Uit te voeren opdrachten:
- 1) Schrijf het gedeelte van de tekst over Farmsum letterlijk over dat opent met de woorden "Geplaatst op door" en sluit met "sprake van Fermeshem.".
- 2) Vat de tekst over Farmsum samen in twee zinnen.

Verstrekte tekst:
************

Farmsum en haar bewoners

Geplaatst op door

Oorkonde van 13 mei 1306, waarin gesproken wordt over de Farmsumer waterloop: ‘Aqueductus Fermessensis’ afschrift uit 1567.

Wanneer in de schriftelijke bronnen voor het eerst melding wordt gemaakt van Farmsum, zal deze plaats al eeuwen oud zijn. Bij opgravingen zijn uit de wierde van Farmsum verscheidene voorwerpen gevonden zoals een paar benen schaatsen, potten uit de eerste eeuwen van de jaartelling, benen kammen uit de vijfde eeuw en uit de negende eeuw. Op een lijst van inkomsten van de abdij Werden aan de Ruhr van de goederen uit Friesland, van omstreeks het jaar duizend, komt het dorp voor het eerst voor en wel als Fretmarashem. In een oorkonde van Theodoricus, abt van Dokkum uit 1228, is sprake van Fermeshem.

Aan het einde van de veertiende eeuw wordt het geschreven als Fyrmesen, Fermesen en Fermissum. In latere tijden ziet men ook wel Farrempsum, Farrumpsum om tenslotte voorgoed Farmsum te worden. Over het dorp zelf is in de oudere bronnen niet veel te vinden. Het hoogste gedeelte werd de Vliethorn genoemd.Herhaaldelijk heeft Farmsum van oorlogsgeweld te lijden gehad. In 1515 werd het door de hertog van Saksen, op een strooptocht vanuit Appingedam, geplunderd en in brand gestoken. In 1814 werd meer dan de helft van het dorp verwoest. Op 19 januari van dat jaar deed de Franse bezetting van Delfzijl een uitval, waarbij ze vee en levensmiddelen in beslag namen. Veel huizen werden afgebroken om een ruimer zicht te hebben vanuit de vesting. De korenmolen werd in brand gestoken. De Fransen hadden ten oosten, ten zuiden en ten westen van Farmsum batterijen aangelegd, die in 1828 nog in behoorlijke toestand verkeerden.

************

Gegevens van interface-elementen:
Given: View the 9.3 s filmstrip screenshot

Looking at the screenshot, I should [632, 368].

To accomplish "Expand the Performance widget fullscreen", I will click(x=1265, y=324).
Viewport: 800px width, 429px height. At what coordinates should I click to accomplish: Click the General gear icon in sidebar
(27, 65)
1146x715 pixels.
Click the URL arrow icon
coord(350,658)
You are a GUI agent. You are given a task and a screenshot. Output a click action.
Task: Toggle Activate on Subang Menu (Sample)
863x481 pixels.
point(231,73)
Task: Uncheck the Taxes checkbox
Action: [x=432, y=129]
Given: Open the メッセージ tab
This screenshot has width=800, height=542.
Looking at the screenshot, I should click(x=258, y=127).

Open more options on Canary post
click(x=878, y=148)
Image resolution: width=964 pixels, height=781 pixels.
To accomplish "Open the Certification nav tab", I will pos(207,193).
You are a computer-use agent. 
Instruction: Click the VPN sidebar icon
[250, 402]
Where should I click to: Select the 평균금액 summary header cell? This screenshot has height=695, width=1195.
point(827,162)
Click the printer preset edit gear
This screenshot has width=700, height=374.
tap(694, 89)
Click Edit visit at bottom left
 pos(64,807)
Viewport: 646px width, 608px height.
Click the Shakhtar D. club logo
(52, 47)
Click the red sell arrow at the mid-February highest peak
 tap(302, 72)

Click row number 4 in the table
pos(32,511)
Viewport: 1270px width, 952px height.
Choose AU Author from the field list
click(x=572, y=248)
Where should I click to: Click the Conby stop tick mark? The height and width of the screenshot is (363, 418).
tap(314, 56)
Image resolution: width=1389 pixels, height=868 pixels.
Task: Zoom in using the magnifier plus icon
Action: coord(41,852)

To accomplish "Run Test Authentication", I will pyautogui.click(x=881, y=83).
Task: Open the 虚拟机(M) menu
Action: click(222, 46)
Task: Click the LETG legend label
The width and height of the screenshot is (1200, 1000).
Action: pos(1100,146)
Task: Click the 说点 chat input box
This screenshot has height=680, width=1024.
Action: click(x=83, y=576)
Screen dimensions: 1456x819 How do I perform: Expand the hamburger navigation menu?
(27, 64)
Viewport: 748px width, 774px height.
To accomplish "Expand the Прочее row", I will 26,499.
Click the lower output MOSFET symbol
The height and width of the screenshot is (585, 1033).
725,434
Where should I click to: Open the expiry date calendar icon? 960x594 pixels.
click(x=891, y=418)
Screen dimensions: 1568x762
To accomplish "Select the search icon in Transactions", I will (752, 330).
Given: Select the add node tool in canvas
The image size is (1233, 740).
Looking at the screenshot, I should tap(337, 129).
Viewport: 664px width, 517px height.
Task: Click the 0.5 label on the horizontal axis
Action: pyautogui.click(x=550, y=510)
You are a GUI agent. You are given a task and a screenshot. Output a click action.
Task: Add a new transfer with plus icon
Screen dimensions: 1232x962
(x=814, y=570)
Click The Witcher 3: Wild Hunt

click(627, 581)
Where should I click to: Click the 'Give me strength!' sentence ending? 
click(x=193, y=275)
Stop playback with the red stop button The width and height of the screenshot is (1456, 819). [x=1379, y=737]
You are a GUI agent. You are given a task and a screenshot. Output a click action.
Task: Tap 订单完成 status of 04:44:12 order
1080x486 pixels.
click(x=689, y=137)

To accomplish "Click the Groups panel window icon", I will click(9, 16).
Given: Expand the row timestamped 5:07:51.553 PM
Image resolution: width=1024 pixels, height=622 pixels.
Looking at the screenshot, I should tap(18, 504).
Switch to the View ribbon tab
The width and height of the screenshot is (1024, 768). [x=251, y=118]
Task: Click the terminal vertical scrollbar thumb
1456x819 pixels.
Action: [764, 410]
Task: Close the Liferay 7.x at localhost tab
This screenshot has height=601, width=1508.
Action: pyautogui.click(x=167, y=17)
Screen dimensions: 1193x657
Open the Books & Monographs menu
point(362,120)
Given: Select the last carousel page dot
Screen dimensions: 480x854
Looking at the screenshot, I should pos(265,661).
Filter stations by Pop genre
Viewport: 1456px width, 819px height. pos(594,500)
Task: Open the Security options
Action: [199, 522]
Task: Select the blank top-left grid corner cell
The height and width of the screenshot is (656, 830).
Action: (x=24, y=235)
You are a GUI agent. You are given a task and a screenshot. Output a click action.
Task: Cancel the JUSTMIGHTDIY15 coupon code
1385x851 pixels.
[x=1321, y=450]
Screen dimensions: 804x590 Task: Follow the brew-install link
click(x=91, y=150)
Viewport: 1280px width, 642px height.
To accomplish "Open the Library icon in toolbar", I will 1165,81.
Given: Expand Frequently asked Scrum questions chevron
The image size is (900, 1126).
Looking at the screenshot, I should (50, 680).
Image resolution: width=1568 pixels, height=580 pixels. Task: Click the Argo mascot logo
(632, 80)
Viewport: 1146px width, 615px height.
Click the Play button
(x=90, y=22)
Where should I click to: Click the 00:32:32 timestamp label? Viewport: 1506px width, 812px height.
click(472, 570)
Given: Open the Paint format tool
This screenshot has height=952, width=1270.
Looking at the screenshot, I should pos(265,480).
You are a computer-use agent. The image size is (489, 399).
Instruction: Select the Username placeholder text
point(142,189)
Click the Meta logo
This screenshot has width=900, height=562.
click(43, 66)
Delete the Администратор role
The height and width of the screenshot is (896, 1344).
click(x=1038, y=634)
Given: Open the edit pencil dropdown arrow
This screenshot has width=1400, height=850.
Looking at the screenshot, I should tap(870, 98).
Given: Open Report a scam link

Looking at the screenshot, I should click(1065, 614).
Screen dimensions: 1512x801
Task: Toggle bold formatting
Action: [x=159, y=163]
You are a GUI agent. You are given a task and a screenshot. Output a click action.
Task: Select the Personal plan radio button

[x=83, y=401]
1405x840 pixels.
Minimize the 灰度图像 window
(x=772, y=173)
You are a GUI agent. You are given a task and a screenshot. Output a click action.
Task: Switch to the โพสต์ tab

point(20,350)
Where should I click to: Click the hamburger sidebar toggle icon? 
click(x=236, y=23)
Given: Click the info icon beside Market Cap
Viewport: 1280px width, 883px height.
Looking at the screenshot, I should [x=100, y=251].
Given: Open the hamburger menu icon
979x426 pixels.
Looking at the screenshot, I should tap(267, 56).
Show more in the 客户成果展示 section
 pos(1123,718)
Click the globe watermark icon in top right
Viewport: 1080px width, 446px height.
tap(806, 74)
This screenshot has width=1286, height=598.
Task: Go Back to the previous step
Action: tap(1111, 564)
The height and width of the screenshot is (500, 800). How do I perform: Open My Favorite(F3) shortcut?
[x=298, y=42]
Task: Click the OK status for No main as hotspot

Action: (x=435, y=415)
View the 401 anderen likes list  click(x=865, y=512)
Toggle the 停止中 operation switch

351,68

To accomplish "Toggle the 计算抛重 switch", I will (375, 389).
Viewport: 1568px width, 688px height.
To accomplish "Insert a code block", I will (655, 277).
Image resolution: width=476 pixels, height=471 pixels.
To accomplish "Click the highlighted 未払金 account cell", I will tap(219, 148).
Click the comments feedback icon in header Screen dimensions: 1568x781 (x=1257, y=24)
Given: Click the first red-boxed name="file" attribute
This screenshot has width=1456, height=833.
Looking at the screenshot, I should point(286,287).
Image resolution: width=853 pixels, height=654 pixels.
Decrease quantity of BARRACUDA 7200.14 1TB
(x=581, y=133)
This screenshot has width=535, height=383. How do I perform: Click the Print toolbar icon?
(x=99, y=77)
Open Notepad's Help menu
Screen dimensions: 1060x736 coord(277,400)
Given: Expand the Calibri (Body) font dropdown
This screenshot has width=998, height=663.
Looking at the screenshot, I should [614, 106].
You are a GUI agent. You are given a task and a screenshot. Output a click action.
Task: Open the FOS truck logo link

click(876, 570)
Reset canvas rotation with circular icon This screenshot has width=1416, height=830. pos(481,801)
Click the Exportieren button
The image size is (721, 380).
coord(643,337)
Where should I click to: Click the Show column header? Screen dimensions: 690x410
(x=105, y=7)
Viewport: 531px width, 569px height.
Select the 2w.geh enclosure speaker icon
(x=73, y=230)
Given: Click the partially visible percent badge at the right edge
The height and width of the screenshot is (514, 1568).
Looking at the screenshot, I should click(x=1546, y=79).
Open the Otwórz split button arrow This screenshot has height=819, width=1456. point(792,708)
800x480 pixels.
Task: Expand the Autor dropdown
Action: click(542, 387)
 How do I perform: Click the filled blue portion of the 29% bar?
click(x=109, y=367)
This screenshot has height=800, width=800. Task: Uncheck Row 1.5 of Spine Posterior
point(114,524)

************

Verwachte antwoorden:
- 1)
Geplaatst op door

Oorkonde van 13 mei 1306, waarin gesproken wordt over de Farmsumer waterloop: ‘Aqueductus Fermessensis’ afschrift uit 1567.

Wanneer in de schriftelijke bronnen voor het eerst melding wordt gemaakt van Farmsum, zal deze plaats al eeuwen oud zijn. Bij opgravingen zijn uit de wierde van Farmsum verscheidene voorwerpen gevonden zoals een paar benen schaatsen, potten uit de eerste eeuwen van de jaartelling, benen kammen uit de vijfde eeuw en uit de negende eeuw. Op een lijst van inkomsten van de abdij Werden aan de Ruhr van de goederen uit Friesland, van omstreeks het jaar duizend, komt het dorp voor het eerst voor en wel als Fretmarashem. In een oorkonde van Theodoricus, abt van Dokkum uit 1228, is sprake van Fermeshem.

- 2) Farmsum was al eeuwen oud toen het in schriftelijke bronnen werd genoemd: in de wierde zijn onder meer benen schaatsen, potten en benen kammen gevonden, en omstreeks het jaar duizend komt het dorp voor het eerst voor als Fretmarashem, waarna de naam diverse vormen aannam voordat het voorgoed Farmsum werd. Het dorp heeft herhaaldelijk van oorlogsgeweld te lijden gehad, zoals in 1515, toen de hertog van Saksen het plunderde en in brand stak, en in 1814, toen bij een uitval van de Franse bezetting van Delfzijl meer dan de helft van het dorp werd verwoest.